Sixth, although statistically significant, the BCC results show that the improvement of the best-performing model is moderate with respect to the score achieved by aggregating standard clinical information. Thus, whereas molecular prognostic models derived from BCC warrant further investigation into their clinical utility, our results also suggest a new benchmark for future predictive methods derived from incorporating clinical covariates into state-of-the-art ensemble methods such as boosting or random forests. Future Challenges also may investigate the use of additional types of genomic information.

Finally, the sharing of ideas enabled by requiring submissions as rerunnable source code may ironically inhibit the diversity of innovations, effectively encouraging a monoculture as the community converges on a local optimum, modifying and extending approaches with high performance in the early stages of feedback (39).

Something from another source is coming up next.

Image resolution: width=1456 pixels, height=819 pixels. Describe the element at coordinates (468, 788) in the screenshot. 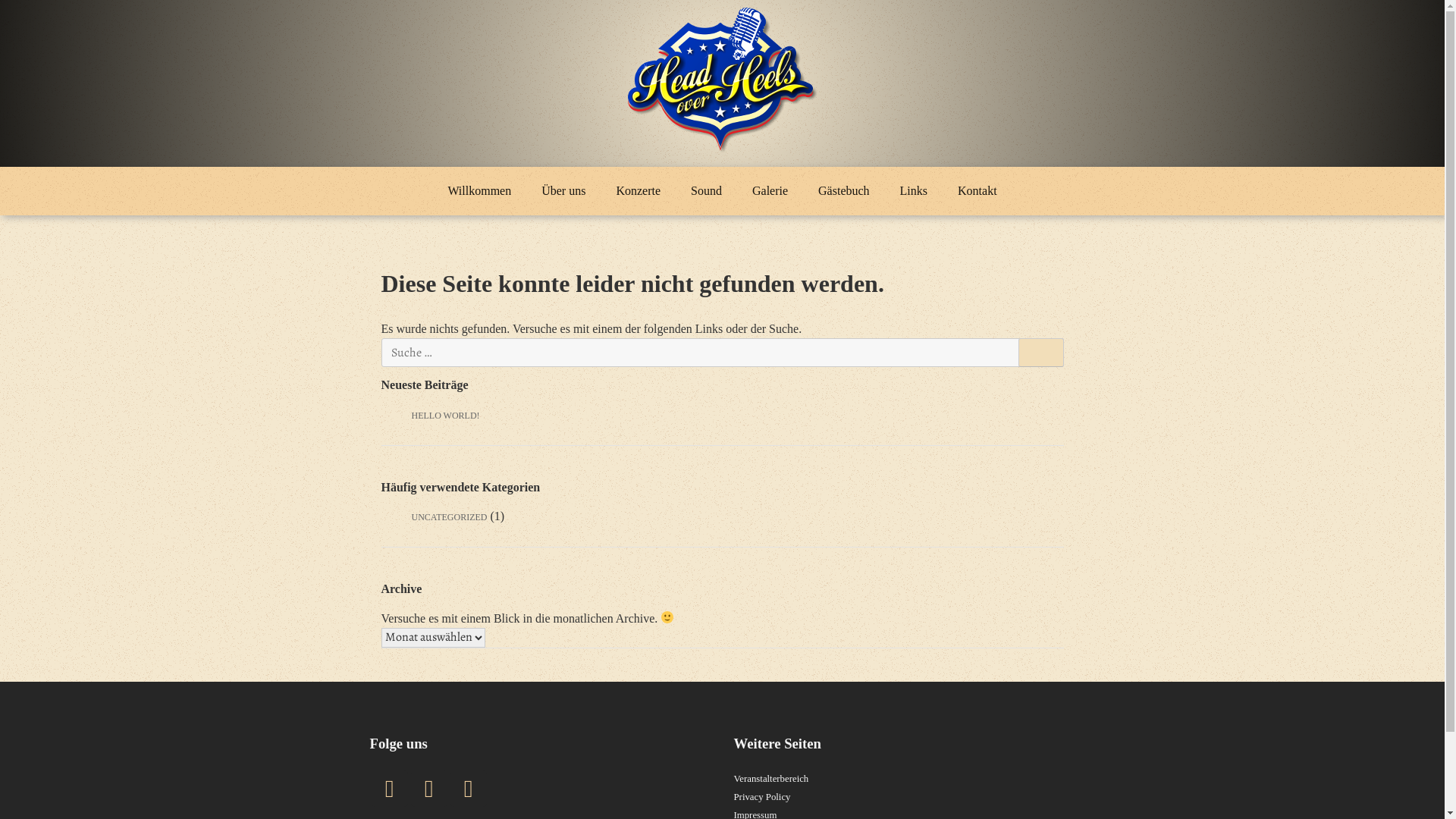

I see `'youtube'` at that location.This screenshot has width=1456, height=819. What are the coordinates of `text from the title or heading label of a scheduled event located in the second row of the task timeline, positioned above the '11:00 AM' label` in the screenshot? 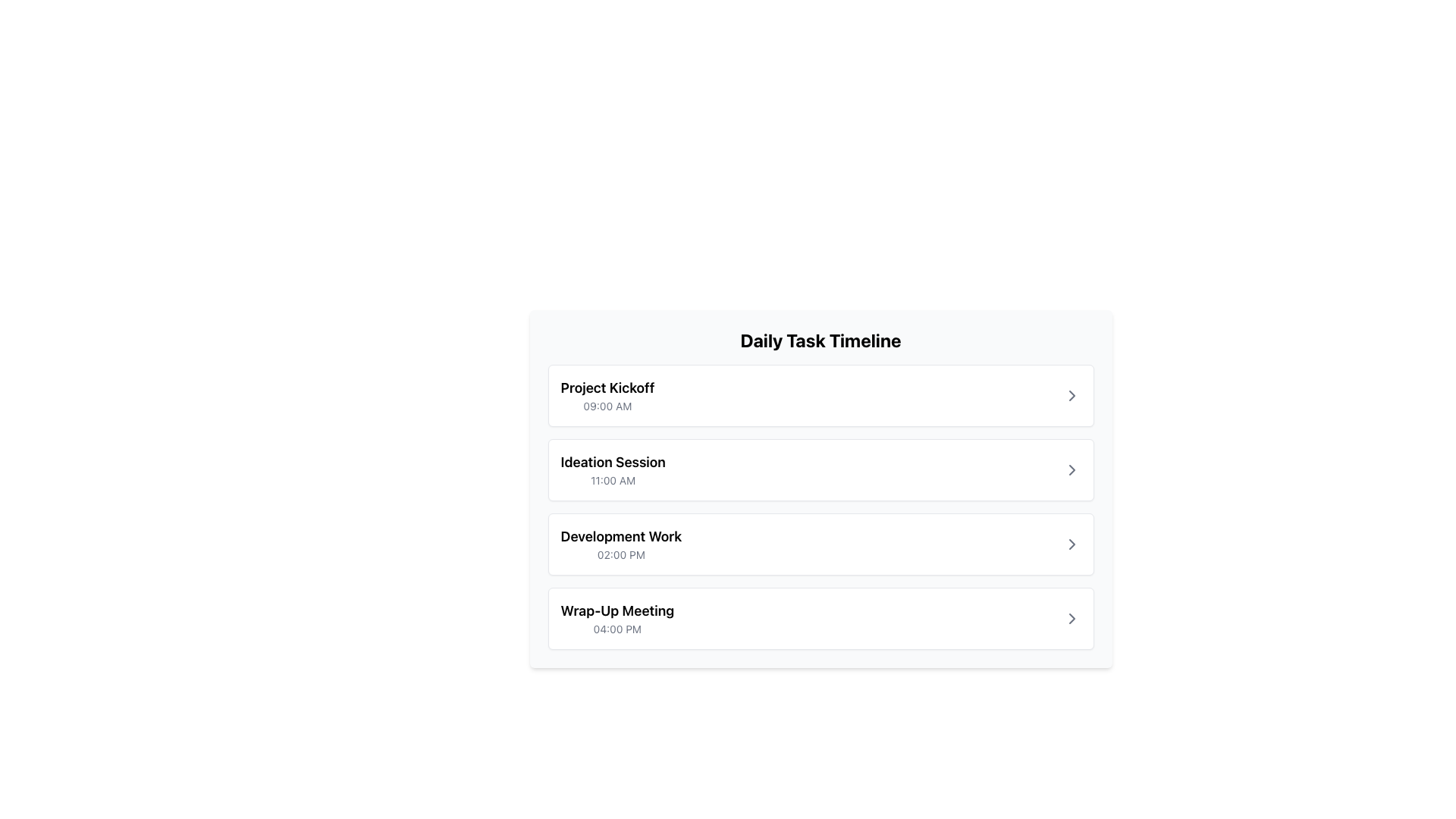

Improvements for future Challenges may include short embargo periods before sharing source code, with release possibly associated with declaring winners in stages of sub-Challenges with slightly modified data or prediction criteria. In addition, future Challenges that promote code sharing should establish well-defined criteria for assigning proper attribution (for example, in publication of winning models resulting from the Challenge) to all participants who made material intellectual contributions that were incorporated into the final winning model. More generally, it is important to develop a reward system that favors collaborative research practices that balance the currently prevalent winner-takes-all reward system.

Our results reinforce the trend from efforts such as CASP, DREAM, and others that Challenges incentivize collaboration and rapid learning, create iterative solutions in which one Challenge may feed into follow-up Challenges, motivate the generation of new data to answer clinically relevant questions, and provide the means for objective criteria to prioritize approaches likely to translate basic research into improved benefit to patients. We envision that expanding such mechanisms to facilitate broad participation from the scientific community in solving impactful biomedical problems and assessing molecular predictors of disease phenotypes could be integral to building a transparent, extensible resource at the heart of precision medicine.

## Materials and Methods

### Challenge timeline

The BCC comprised three phases spanning a period of 3 months: (i) an orientation phase, (ii) a training phase, and (iii) a validation phase.

In phase 1, participants were provided mRNA and copy number aberration (CNA) data from 997 samples from METABRIC alongside the clinical data to train predictive models of patient OS. Samples contained in this training set corresponded to those used as a training set in the original publication of the METABRIC data set (22). During this phase of the Challenge (17 July to 22 September 2012), models were evaluated in real time against a held-out data set of 500 METABRIC samples, and a leaderboard was developed to display CI scores for each model, based on predicted versus observed survival times in these 500 held-out samples.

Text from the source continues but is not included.